The only real reason we don't have universal healthcare is that our politicians have to raise fantastically large sums of money, increasingly so every year, and creating a bill did nothing for the profits of those who fund their campaigns -- big HMOs, big Pharma, etc. -- is basically impossible for the Democrats or the Republicans because their jobs depend on giveaways to their funders.
That's why I vote Green Party, which takes no corporate donations. The Green US presidential candidate is Dr. Jill Stein, a Harvard-trained physician and a leading advocate for single-payer Medicare for All who twice ran against Romney in Massachusetts
Here's what she had to say about the Supreme Court decision on her website:
Stein noted that "Obamacare is based on Romneycare, and as with so much else, Obama implemented a Republican scheme to impose mandates that are a regressive tax on working people.
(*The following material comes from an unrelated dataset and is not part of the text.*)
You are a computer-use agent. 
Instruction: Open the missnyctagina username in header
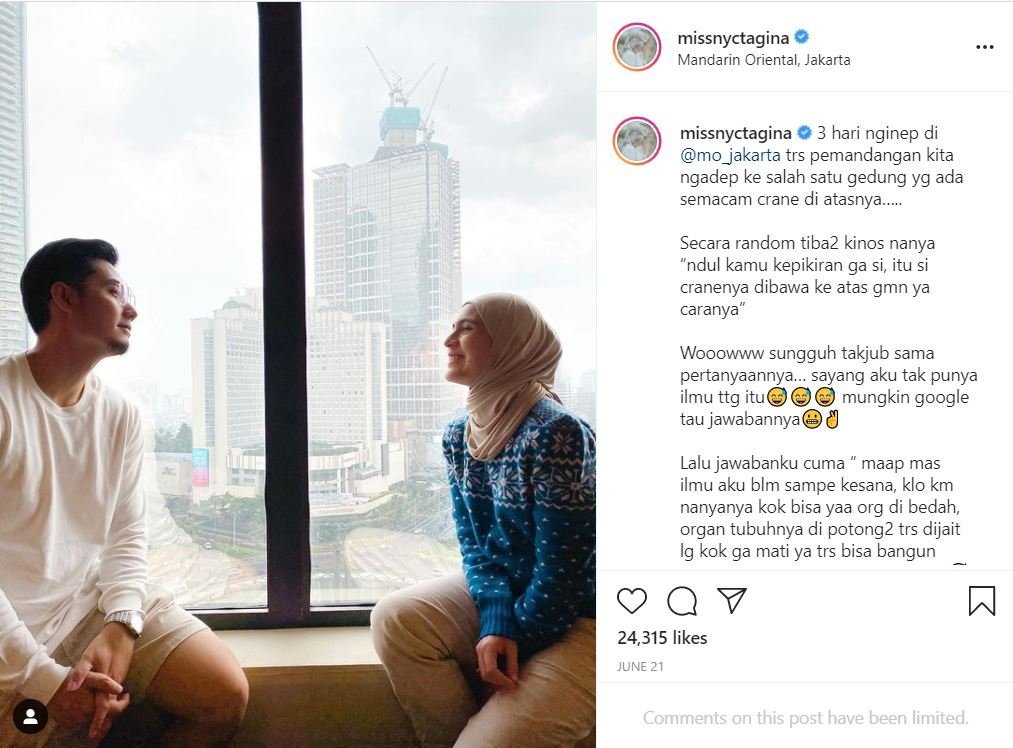pos(733,38)
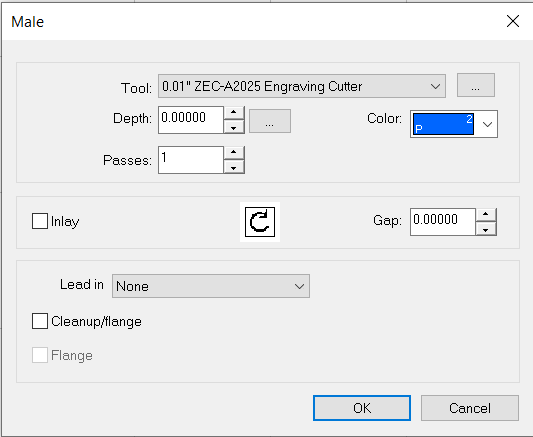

The Roberts Court may call it constitutional, but the mandate is still bad news for our suffering millions. Romneycare has meant that the working poor have seen a health cost increase ten times that of the wealthy. As a physician, I've seen Romneycare in action in my home state of Massachusetts. Forty percent of the people who need health coverage find that it's still too expensive for them. And a quarter of the people who seek payments get denied by their private insurers. It has failed to control costs, and as a result they are raising co-pays and attacking public employee health plans. It's a fiscal and administrative nightmare which has gutted public services in Massachusetts. Schemes developed by health industry lobbyists to enrich themselves will never take care of our real needs.”
When Jill debated Romney during the Mass Governor's race, the Boston Globe described her as "the only adult in the room." -- http://www.c-spanvideo.org/program/173128-1
A racket indeed.
I suppose I'm either fortunate in my insurance or in my choice of physicians. I'm also not in an HMO, which may be beneficial in this case.
However you slice it, though, the medical industry is making money hand over fist and patients are suffering for it.
I live in one of those "other countries", and things are quite good here. My insurance after getting sick now costs half of what it did in the US prior to getting sick. It's a very similar situation to Obamacare - there are private insurers that are required to offer certain services. No one can opt out, people that can't afford it are covered, etc.
I'm not sure what horrible things you think are happening in Europe and elsewhere. Waiting times here to see doctors about the same, as is appointment length. All doctor visits and prescribed meds are fully covered. There's a "deductible" of something like 100 euros for the entire year, except it's actually in the form of a refund if it isn't used. No one takes out their checkbook or debit card in a doctor's office, or a drug store, or a hospital. It's an amazing and safe feeling.
The money to pay for the system comes from all the lucky, currently healthy people, who are also forced to pay into the plan. Then one day they'll be the old sick people, and younger folks will be helping keep their rates low.
So what, exactly, is bad about any of this?
I don't think that many people in the UK would swap our system for anything else either, and definitely not for the US system.
Sure, it's not perfect, and we complain about it a lot, but overall it really does look after us from birth to death when we really need it.
Personally, I think it's the best thing about our country, and I hold it in very high regard.
Yes, CFS patients are neglected, but I think that's more of a social-care issue and a political corruption issue rather than a health care issue.